指示: 下のページ抜粋によると、ベイナイト基地の球状黒鉛鋳鉄にはどのような欠点があるか答えてください。

800〜900℃で行なわれる焼鈍および焼ならし処理は、
鋳造状態で発生したFe3Cを黒鉛化することと、鋳造状態
でのSi、Mn、Pなどの偏析を均一化するという目的をも
っており、これにより高い粘り強さが得られる。また、
パーライト基地のものを共析温度付近に一定時間保持後
空冷することにより、フェライト・パーライトの微細混
合組織の基地とし、強さ、伸び、耐衝撃性、疲れ強さを
改善することも行なわれている。
[発明が解決しようとする課題] ところでフェライト基地の球状黒鉛鋳鉄は、上記した
ように軟質で伸びが大きいので高い衝撃性を有している
が、強度が低いという不具合がある(「球状黒鉛鋳鉄の
理論と実際」、P316−317、丸善)。そこで強度を高く
しようとすると、ぜい化により延性が急激に低下し衝撃
性が低下してしまう。
またベイナイト基地の球状黒鉛鋳鉄は、強度が高いこ
とで知られている。しかしながら靭性が不十分であり、
衝撃性が低いという欠点がある(「球状黒鉛鋳鉄」、ア
グネ、P268)。

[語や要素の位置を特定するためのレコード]
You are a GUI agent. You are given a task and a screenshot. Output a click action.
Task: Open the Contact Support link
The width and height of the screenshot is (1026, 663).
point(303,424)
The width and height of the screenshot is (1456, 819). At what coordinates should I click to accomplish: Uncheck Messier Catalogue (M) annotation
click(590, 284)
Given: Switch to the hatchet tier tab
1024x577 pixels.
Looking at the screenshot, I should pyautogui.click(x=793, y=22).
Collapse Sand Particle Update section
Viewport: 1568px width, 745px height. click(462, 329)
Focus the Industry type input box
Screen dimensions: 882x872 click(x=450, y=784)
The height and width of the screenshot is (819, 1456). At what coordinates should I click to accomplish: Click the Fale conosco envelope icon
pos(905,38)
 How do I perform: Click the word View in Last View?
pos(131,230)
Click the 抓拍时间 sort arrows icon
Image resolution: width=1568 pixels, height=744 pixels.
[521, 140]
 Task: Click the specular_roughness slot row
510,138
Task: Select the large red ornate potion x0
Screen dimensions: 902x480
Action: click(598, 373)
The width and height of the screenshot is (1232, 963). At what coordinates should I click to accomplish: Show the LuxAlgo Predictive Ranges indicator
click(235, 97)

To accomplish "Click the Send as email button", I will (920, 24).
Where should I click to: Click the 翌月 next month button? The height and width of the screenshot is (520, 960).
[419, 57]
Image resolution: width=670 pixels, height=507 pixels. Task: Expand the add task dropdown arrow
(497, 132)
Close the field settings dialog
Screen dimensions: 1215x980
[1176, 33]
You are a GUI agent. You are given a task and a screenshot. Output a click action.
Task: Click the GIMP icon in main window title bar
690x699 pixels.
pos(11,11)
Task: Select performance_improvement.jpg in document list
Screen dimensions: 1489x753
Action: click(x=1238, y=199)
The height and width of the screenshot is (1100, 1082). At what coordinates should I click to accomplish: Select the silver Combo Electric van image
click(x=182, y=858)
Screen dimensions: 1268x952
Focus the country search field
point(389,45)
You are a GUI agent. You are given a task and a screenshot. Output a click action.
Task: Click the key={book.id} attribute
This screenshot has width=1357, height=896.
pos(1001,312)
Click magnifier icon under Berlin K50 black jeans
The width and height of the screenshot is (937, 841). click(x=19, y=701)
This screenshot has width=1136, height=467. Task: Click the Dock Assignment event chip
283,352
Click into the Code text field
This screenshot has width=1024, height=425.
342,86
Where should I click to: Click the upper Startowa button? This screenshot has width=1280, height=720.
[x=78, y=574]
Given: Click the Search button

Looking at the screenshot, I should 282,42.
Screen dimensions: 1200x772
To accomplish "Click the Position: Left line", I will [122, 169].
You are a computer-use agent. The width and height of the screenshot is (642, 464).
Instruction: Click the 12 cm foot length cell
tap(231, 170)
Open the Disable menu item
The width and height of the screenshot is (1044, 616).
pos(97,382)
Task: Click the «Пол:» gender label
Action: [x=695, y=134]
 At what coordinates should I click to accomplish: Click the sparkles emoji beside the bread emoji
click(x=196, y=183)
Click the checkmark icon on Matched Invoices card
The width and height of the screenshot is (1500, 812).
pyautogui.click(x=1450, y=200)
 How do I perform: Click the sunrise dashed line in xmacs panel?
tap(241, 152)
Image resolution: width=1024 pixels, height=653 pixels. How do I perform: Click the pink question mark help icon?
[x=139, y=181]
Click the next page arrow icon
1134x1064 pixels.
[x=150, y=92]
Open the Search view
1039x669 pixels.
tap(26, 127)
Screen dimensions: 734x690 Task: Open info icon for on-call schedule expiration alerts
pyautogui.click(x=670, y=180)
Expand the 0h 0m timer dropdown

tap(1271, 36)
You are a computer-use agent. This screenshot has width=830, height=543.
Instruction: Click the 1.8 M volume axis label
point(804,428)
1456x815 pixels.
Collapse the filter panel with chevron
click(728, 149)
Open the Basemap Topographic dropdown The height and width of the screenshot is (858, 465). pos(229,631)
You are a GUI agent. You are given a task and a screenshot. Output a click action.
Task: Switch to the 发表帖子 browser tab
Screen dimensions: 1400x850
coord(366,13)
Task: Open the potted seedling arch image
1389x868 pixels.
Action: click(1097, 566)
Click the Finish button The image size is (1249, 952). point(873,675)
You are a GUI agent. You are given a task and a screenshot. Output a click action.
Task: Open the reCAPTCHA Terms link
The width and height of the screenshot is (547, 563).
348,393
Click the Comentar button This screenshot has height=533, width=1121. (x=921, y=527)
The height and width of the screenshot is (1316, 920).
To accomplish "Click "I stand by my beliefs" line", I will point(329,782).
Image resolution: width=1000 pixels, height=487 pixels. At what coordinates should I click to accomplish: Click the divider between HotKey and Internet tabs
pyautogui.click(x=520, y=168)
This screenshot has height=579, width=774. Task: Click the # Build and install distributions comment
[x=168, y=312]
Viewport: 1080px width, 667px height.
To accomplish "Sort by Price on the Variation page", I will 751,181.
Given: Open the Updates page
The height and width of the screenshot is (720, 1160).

解答: 靭性が不十分であり、衝撃性が低いという欠点がある。